Insanely rich people hide from the inescapably crushing reality of adulthood by spending billions to get kinda close to space. Modestly rich people simply make movies about when they were kids. Addiction to nostalgia is so powerful, it’ll have you huffing fumes of your youth, even if things sucked back then too.
Writer/director Kenneth Branagh’s Belfast is a “semi-autobiographical” look at a regular ole family in Northern Ireland during the violent unrest of the 1960s. You’ll likely remember this from U2 songs or, if you’re particularly unlucky, people who actually have strong opinions on the religious divide between Protestants and Catholics. A thoroughly middling affair, it’s also basically a very long Van Morrison music video, so tell your dad. It’s going to win 1100 awards.
The cherubic Jude Hill plays Buddy, who is not named “Kenneth Branagh” because then he wouldn’t get to claim it’s only semi-autobiographical. Buddy’s Pa (Jamie Dornan) has to work out of country because the job market in Belfast at that time was less stable than the current UK Prime Minister’s hair…or job security. Buddy’s Ma (Caitriona Balfe) does a lot of frantic pacing, weeping, and chiding due to her strained marriage and the fact the neighborhood is now full of Protestant hooligans looking to do bad things to Catholics back when Catholics were equally as known for having bad things done to them.
Buddy’s Granny (Judi Dench) and Pop (Ciarán Hinds) are a lovely elderly pair who are present as a reminder that literally every previous generation laments the state of the next. Oddly, no olds seem to ever lament their failure to ensure things improve each breeding cycle. Instead, they just harumph, adjust spectacles, and expect praise for not dying sooner. Anyway, Buddy basks in the supportive glow of his very good family who all believed everyone was perfectly equal in deserving respect and never did anything bad. The important lesson learned appears to be “move away when religiopolitical dissent gets ugly,” but that thesis is undercut by ending text that praises those who stayed. And those who left. And those who died. Hooray for everybody?
As America is still processing the literal coup attempt from little over a year ago, a film that explores the ugly, scarring nature of quasi-civil war should be resonant. Belfast is not. Oh, it’s fine. It’s definitely pretty, with gorgeous black and white cinematography from Haris Zambarloukos. It’s okay to listen to, if your Spotify artist of the year for the last decade was Van Morrison. But it’s not impactful.

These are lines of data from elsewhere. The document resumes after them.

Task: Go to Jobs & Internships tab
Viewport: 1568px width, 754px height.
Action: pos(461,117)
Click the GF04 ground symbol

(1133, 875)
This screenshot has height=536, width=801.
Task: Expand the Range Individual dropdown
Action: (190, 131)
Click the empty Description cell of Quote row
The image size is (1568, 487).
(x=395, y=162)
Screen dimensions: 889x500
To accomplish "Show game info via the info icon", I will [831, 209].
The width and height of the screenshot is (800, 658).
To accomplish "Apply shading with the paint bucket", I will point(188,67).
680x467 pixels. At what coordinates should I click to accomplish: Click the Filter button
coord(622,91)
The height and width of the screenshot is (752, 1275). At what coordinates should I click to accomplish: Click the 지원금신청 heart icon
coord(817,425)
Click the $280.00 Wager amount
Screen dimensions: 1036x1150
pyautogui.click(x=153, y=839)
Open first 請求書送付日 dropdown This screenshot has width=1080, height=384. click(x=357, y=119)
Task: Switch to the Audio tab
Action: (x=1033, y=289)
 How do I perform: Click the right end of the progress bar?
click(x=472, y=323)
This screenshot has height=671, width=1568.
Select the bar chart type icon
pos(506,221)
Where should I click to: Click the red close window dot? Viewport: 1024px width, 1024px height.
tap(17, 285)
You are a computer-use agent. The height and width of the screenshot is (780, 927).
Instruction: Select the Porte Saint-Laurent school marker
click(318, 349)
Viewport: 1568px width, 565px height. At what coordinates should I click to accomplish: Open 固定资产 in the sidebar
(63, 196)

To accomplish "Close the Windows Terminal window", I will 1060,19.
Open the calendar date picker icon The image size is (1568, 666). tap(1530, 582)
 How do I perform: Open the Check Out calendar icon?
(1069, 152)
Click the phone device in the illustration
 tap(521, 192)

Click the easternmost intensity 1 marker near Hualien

It’s solipsistic, as so much coming of age content is.
This isn’t about reading Branagh’s experience as broadly applicable. It’s about how important and distinct his particular childhood was. Undoubtedly, others who had very similar life journeys will nod in approval. As Ebert noted, movies are empathy machines. Strapping in and feeling what the “troubles” in Northern Ireland were like at a microcosmic level is inarguably a good thing. It’s just good with a lower-case G. Especially when this much Van Morrison is involved. A capital Great film would have positioned itself as more of a warning, as countries around the world continue to see the divisive fracturing Belfast survived. Or maybe we’re all past that point now, and all we can do is wait for our turn to hopefully survive and become wealthy enough to make a film about how things were when we were wee.
Grade = C
Other Critical Voices to Consider
Kristy Puchko at Mashable says “It’s not that Belfast isn’t good, but it is too careful, coming off almost fearful of the subject matter at its center. It’s like Branagh is flipping through a family photo album, giving us curated glimpses of these relatives and their lives.”
Richard Propes at The Independent Critic says “While Belfast may not be quite all I wanted it to be, it’s a warm and nostalgic look at the things that nurture and empower us and the memories that never go away.”
Carla Hay at Culturemix says “Belfast is more than a love letter to filmmaker Kenneth Branagh’s Northern Ireland hometown. It’s also a love letter to childhood memories that tend to put a rosy glow on some very grim realities.”